Report each line of the entries that contains the word "dimensions", copied in full.

☆ ☆ ☆ ☆ ☆ ☆ ☆

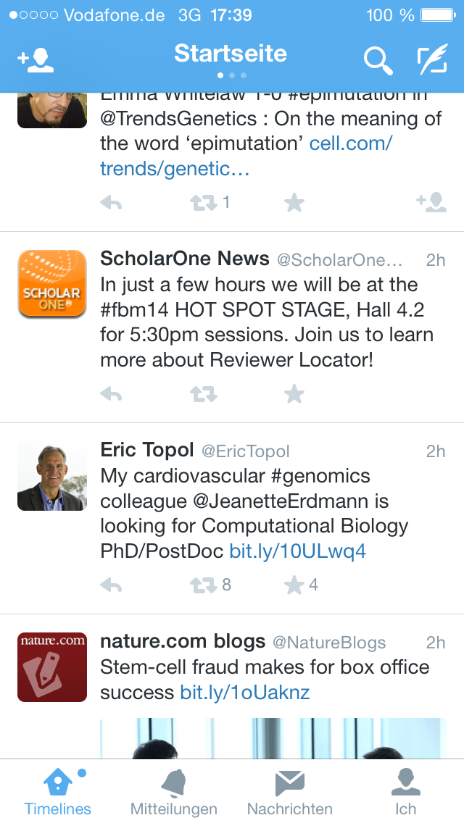Open the bit.ly/1oUaknz link
The width and height of the screenshot is (464, 823).
pos(245,693)
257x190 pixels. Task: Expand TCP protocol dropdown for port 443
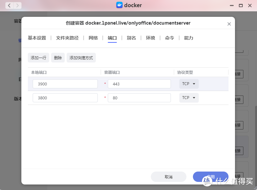[x=189, y=84]
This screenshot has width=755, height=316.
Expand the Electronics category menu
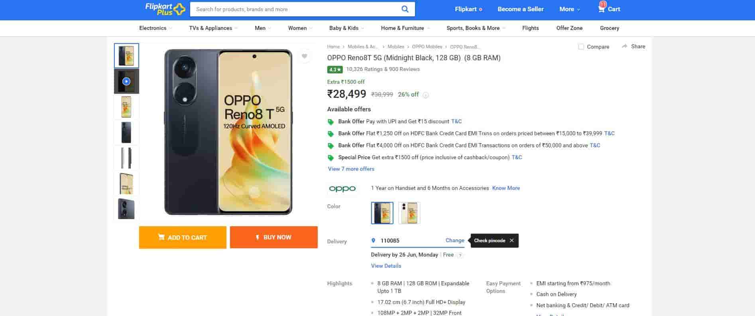click(x=155, y=28)
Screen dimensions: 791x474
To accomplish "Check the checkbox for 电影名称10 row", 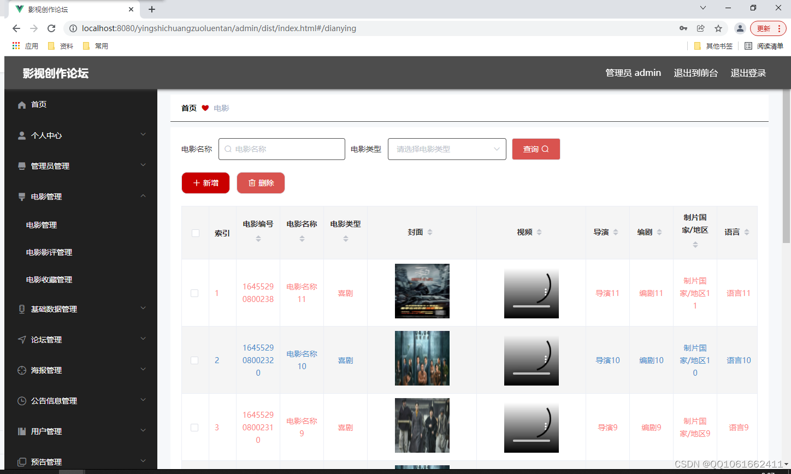I will [x=194, y=360].

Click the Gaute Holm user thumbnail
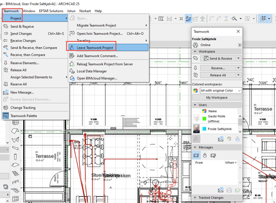[x=196, y=118]

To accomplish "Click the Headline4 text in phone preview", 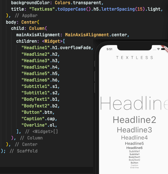I will click(134, 138).
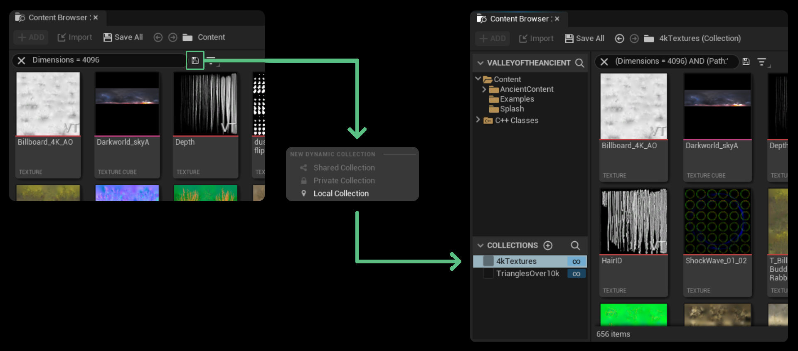Go back using right browser history arrow
The height and width of the screenshot is (351, 798).
(619, 39)
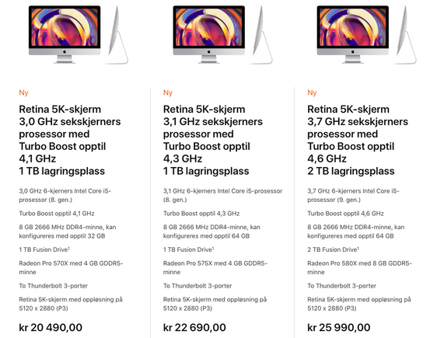Select the 3,7 GHz sekskjerners model heading
The height and width of the screenshot is (338, 430).
pyautogui.click(x=358, y=140)
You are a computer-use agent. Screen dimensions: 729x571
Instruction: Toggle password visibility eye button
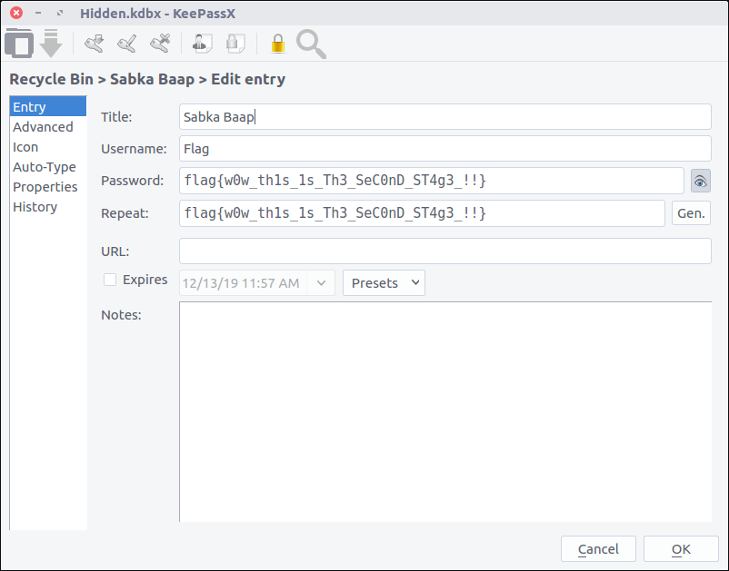pos(700,182)
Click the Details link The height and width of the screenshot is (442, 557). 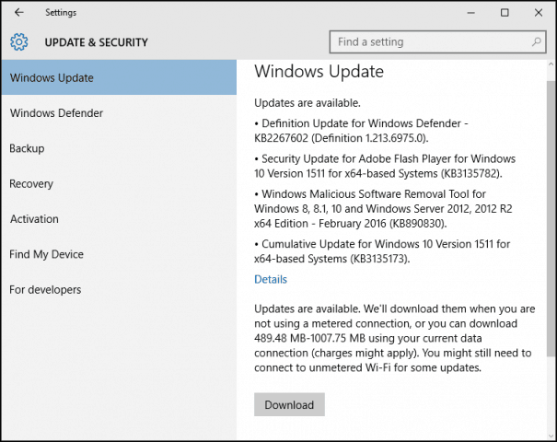click(x=271, y=279)
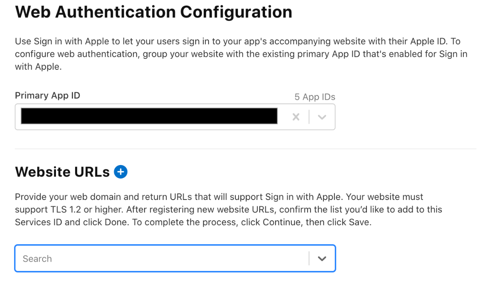The image size is (487, 290).
Task: Select the Website URLs heading text
Action: tap(62, 172)
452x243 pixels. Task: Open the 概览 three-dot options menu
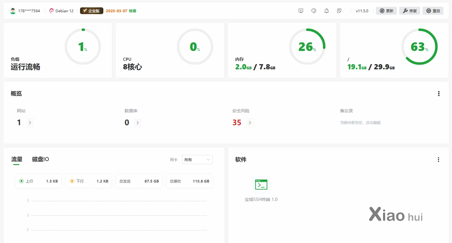tap(439, 94)
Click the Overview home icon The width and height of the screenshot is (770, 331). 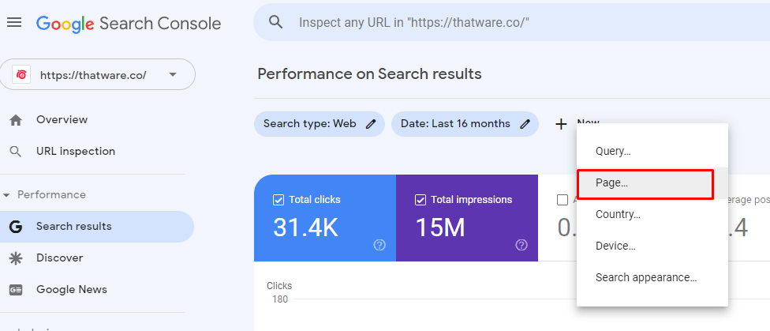(15, 120)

☆ ☆ ☆ ☆ ☆ ☆ ☆

▶ [Final answer]
Screen dimensions: 791x474
You are a computer-use agent. Screen dimensions: 729x571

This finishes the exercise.